• _What is being asked_:
Both the line containing "You are a GUI" and the line containing "The image size is (989, 698)." belong to the span. Output exactly that span from the listing below, and nothing outside it.
- - -
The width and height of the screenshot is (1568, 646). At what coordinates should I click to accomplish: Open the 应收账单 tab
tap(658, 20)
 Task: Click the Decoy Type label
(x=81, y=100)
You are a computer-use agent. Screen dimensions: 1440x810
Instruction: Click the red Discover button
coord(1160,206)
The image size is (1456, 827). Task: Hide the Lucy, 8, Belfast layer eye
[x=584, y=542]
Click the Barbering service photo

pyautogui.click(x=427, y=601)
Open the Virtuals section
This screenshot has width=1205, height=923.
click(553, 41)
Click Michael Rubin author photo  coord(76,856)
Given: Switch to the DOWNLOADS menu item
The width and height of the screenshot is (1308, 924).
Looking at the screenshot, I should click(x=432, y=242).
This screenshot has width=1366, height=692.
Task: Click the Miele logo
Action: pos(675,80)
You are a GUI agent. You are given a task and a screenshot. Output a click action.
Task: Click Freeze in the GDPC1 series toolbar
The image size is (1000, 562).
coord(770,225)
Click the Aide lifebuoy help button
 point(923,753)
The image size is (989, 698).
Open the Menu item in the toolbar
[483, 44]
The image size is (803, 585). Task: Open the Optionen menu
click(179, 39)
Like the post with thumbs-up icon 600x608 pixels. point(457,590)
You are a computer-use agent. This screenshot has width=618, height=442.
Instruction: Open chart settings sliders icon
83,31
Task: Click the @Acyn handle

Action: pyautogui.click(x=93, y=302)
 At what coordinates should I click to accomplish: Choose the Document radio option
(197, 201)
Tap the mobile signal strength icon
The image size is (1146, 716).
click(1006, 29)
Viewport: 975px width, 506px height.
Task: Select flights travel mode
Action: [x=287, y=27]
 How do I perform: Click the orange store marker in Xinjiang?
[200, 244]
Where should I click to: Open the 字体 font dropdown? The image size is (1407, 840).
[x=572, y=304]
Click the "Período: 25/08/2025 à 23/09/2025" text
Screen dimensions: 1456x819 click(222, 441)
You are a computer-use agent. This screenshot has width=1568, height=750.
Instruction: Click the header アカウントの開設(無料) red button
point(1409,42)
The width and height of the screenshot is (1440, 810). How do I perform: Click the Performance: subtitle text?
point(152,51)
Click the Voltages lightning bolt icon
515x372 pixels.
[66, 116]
- - -
• _Reply to the task_:
You are a GUI agent. You are given a task and a screenshot. Output a click action.
Task: Click Freeze in the GDPC1 series toolbar
The image size is (1000, 562).
coord(770,225)
Click the Aide lifebuoy help button
 point(923,753)
The image size is (989, 698).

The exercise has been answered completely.